DMAT scam is a ₹ 10,000 crore admission scam, which came fully into the limelight in June 2015 in Madhya Pradesh (India), when the Controller of Dental and Medical Admission Test (DMAT) exam, Yogesh Uprit was arrested. Indore based RTI activist and whistleblower Dr. Anand Rai was the first to complain against the mass irregularities in admissions into the private medical colleges. In 2015, he filed a petition in the Supreme Court of India demanding CBI investigation in the alleged scam. After hearing the plea, the Supreme Court of India said that DMAT scam is worse than the Vyapam scam. Thereafter, notices to Central and State governments were issued and were asked why the CBI probe should not be ordered. On August 13, 2015, CBI told the Supreme Court that the DMAT scam is many times larger than the Vyapam scam. However, due to shortage of manpower resources, it cannot be investigated by the agency. On September 4, 2015, the Supreme Court of India issued a notice to the Madhya Pradesh government and sought the reply from the state.

Scam 
Dental and Medical Admission Test (DMAT) is an examination held for admission into the private medical colleges of Madhya Pradesh, India. This exam is conducted by the Association for Private Medical and Dental Colleges (APDMC) and this scam had been running since its inception in 2006.
. An irregularity came to the forefront when the first complaint of fraud by Dr. Jai Chandra was made in 2013. Subsequently, on September 16, 2013, two people named Surendra Singh Chauhan and Ranveer Singh were arrested on the charges of duping around a dozen students from Andhra Pradesh for ₹ 1.35 crore. The duped students were promised admission in the private medical colleges of Madhya Pradesh.
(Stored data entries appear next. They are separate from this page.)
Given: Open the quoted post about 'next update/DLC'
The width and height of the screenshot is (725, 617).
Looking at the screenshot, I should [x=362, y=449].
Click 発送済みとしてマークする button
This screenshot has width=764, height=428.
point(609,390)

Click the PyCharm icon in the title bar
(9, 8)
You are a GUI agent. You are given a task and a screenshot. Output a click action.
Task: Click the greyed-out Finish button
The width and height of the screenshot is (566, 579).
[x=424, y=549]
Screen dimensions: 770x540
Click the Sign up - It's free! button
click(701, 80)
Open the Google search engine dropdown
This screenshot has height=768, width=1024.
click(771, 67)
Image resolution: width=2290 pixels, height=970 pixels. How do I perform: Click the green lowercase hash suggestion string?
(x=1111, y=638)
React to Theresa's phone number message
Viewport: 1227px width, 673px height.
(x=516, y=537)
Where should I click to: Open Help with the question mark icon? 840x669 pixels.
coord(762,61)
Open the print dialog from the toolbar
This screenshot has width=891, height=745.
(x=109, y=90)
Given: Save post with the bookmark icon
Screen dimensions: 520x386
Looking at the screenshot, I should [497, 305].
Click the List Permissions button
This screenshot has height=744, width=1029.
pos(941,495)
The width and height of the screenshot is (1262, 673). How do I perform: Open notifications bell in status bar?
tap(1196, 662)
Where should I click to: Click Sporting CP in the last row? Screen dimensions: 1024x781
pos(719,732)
An engineering student from Chhattisgarh, named Rocky was asked to interact with the aspirants and their kin, as the arrested duo were not good in spoken English. Later during the course of investigation, it was found that Rocky was no involved in the crime but was used only to interact with the victims.

Investigation 
After the confession of DMAT officials of being involved in the scam, the police team seized the hard disk and electronic records from the DMAT’s office. The arrested duo used to work as admission agents for engineering colleges and also helped students to clear the semester exams. However, in order to earn more, they shifted the focus towards admission in medical colleges, which is comparatively more lucrative. In 2013, police said that it is difficult to assess the depth of the scam but the financial background of accused is a clear indication of huge amount of money involved in it. By the end of 2013, around dozen interstate gangs were arrested.

The police tried to extract some information from the DMAT controller A W Khan, but he died on October 5, 2013 during interrogation. His death made the investigation hit the roadblock. However, later the investigating team found some lead that suggested the involvement of private medical college authorities in the forgery, which led to the arrest of Controller of Dental and Medical Admission Test (DMAT) exam, Yogesh Uprit.

In July 2015, the appellate authority of Admission and Fee Regulatory Committee (AFRC), a statutory body for professional colleges, pointed to a massive scam involving private colleges. The candidates used to pay between ₹ 15 Lakh to ₹ 1 crore to get the admission in undergraduate or postgraduate courses.

Modus operandi 
The gangs operated from internet cafes to the college premises. They used to introduce themselves as the personal assistants of college directors, doctors and claimed to yield considerable influence in the office of DMAT. The candidates who paid the amount were directed to leave the OMR sheet blank and were filled later. The state quota and NRI seats used to get filled up against the seats that were vacated on the last day of the admission process.

During the course of investigation, the police team found that the aspirants who paid to the gang used to get exact numbers in the examination as was needed to get the admission in the college of their choice.

Accused

Allegations against state government 
The investigation team had come across specific inputs on the involvement of ministers, judicial members, police officers and others at high position in the Madhya Pradesh government. Indore based whistleblower Dr. Anand Rai alleged that huge amount of black money is involved in the scam and the business of illegal admissions was going on since 2006.

Opposition party in the state Indian National Congress has alleged that Chief Minister Shivraj Singh Chouhan's kin were the beneficiaries in the DMAT scam. The charge has been strongly denied by the ruling Bharatiya Janta Party.

Exam cancellation 
Due to continuous revelations of collusion between Vyapam and DMAT authorities and threats from a whistleblower to name judges allegedly involved in the scam, the state examination body on July 10, 2015 cancelled the admission test to be held on July 12, 2015. However, the officials said that the examination was postponed due to some technical reasons.